Saya jadi teringat dengan perjuangan Udin Sudrajat (61), seorang pengemudi angkutan kota jurusan Cicadas – Elang di Kota Bandung, Jawa Barat, yang berhasil mengantarkan putranya bernama Udin menjadi lulusan terbaik Pendidikan Pembentukan Bintara Polri Gelombang I Tahun 2022 di Sekolah Pendidikan Kepolisian Negara (SPN) Jawa Barat (Kompas.com, 9/7/2022).
Baca juga: PKB soal Zulhas Bagi-bagi Minyak Goreng Sambil Kampanye: Bikin Malu, Jangan Keterlaluan!
Dengan segala keterbatasannya, Udin meraih rangking pertama jasmani terbaik dan penghargaan Adhi Makayasa untuk tiga aspek penilaian yang mencakup mental kepribadian, akademik, serta jasmani. Tak pelak prestasi Udin berimbas kepada nama baik ayah bahkan keluarganya yang berasal dari masyarakat dengan kehidupan pas-pasan. Bapak dari polisi Udin kini bisa membusungkan dada bahwa sopir angkot pun bisa punya anak gagah yang berkiprah di kepolisian.
Sebaliknya dari Lampung kita belajar mengambil hikmah, seorang pejabat negara yang juga ketua umum sebuah partai politik bisa juga bertindak; bapa polah anak kepradah.

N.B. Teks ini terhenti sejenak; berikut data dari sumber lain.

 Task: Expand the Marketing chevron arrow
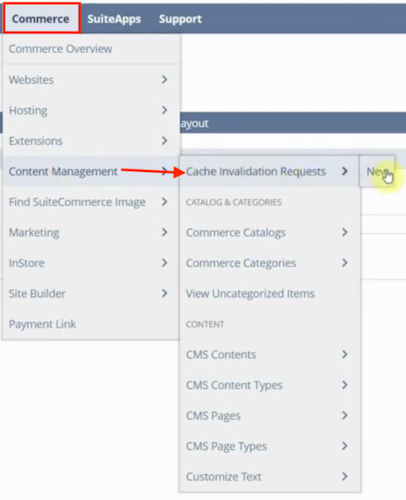pos(164,232)
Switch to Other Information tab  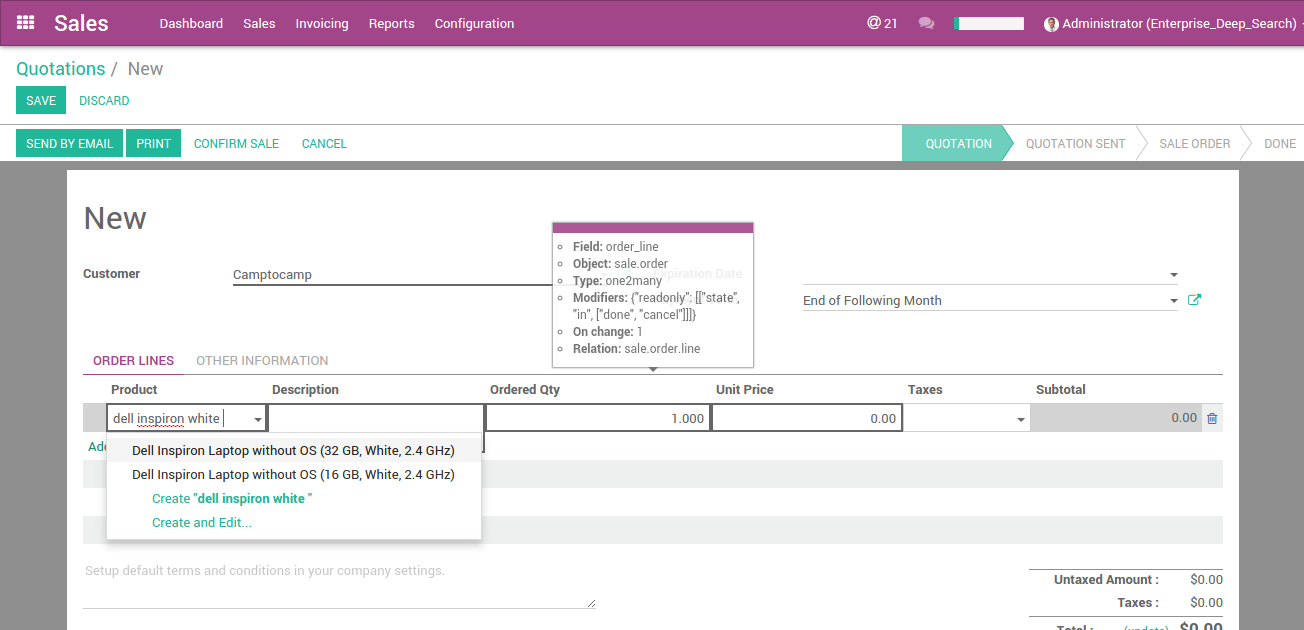coord(262,360)
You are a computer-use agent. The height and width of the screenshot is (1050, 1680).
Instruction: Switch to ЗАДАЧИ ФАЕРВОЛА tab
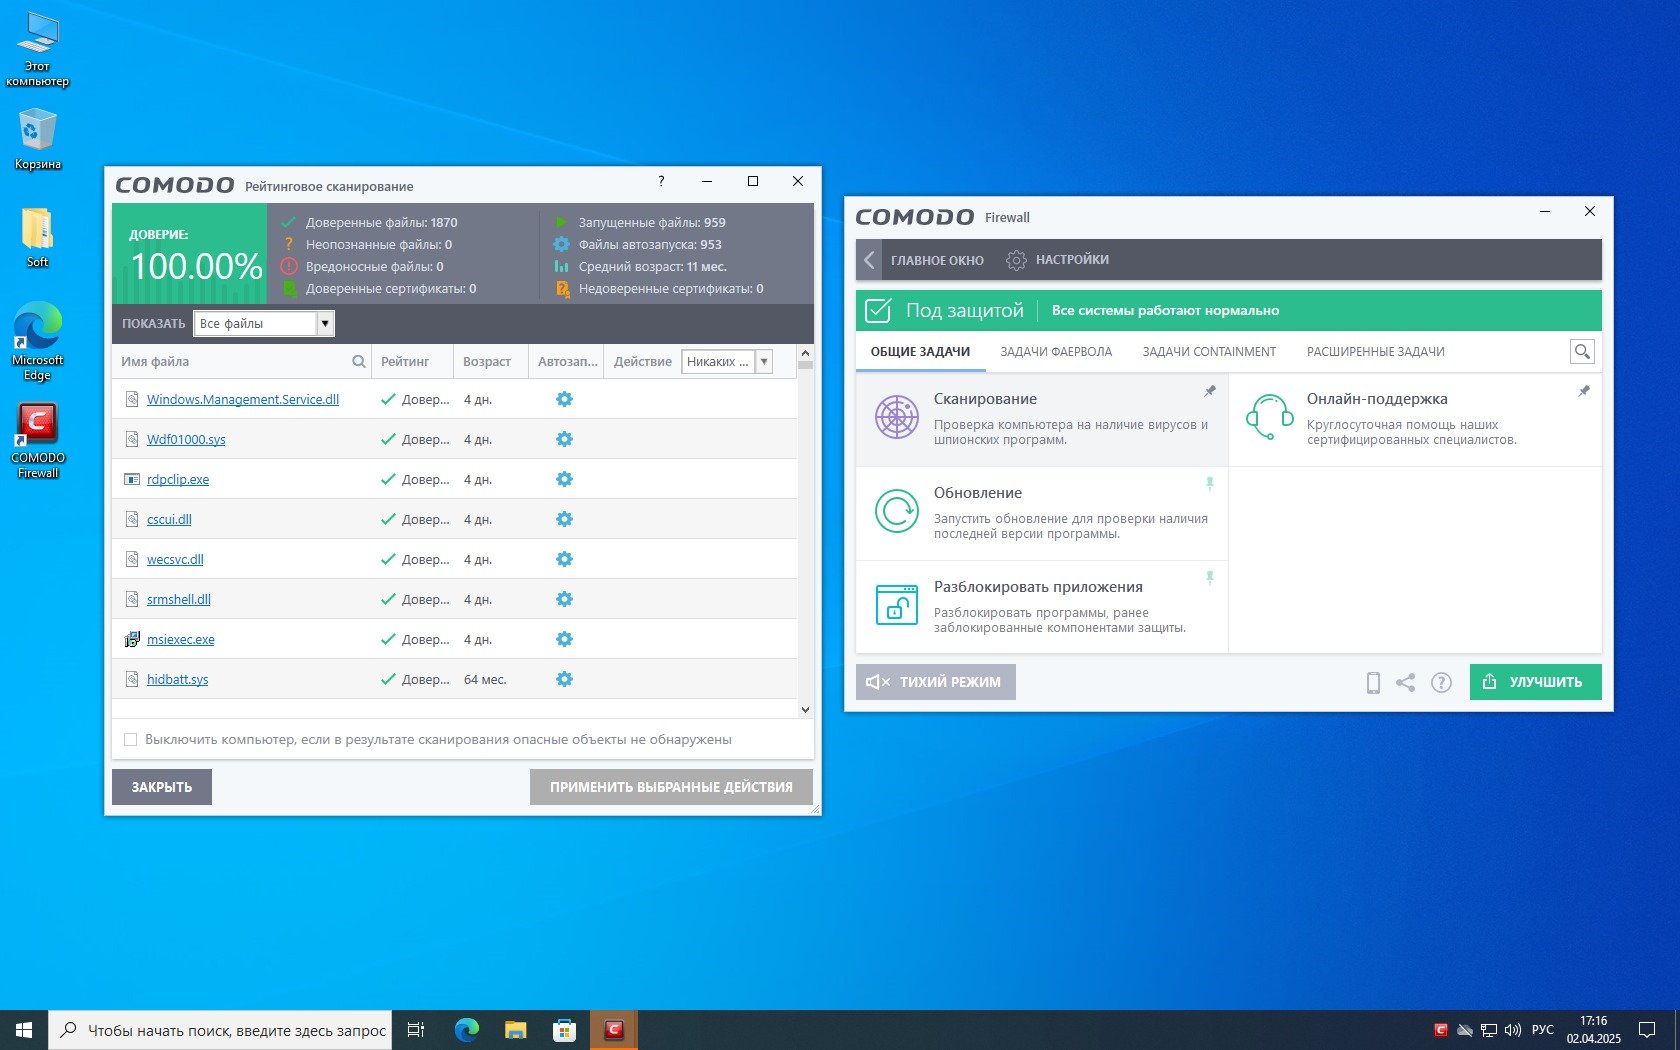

Tingkah laku yang dipertontonkan seorang bapak menteri yang seharusnya mengurusi tata niaga perdagangan, di antaranya persoalan minyak goreng yang tengah amburadul di pasar justru menggunakan “kewenangangannya” untuk kampanye politik anaknya.
Dalam acara PAN-sar Murah di Kecamatan Telukbetung Timur, Bandar Lampung, Lampung, Sabtu lalu, Ketua Umum Partai Amanat Nasional (PAN) yang juga Menteri Perdagangan, Zulkifli Hasan, membagikan gratis minyak goreng curah berlabel Minyakita. Tentu tidak ada minyak goreng yang gratis di acara partai, Zulkifli malah meminta warga yang datang agar tetap menyimpan uang yang sedianya untuk beli Minyakita asalkan nanti memilih putrinya Futri Zulya Savitri di pemilihan legeslatif mendatang.
Alih-alih menyosialisasikan cara mendapatkan minyak goreng curah seharga Rp 14 ribu per liter yang harus menggunakan aplikasi Peduli Lindungi, si Bapa Menteri menjanjikan acara bagi gratis minyak goreng curah akan dihelat secara rutin setiap dua bulan sekali asalkan Futri putrinya dipilih di pemilu nanti (Kompas.id, 12/7/ 2022).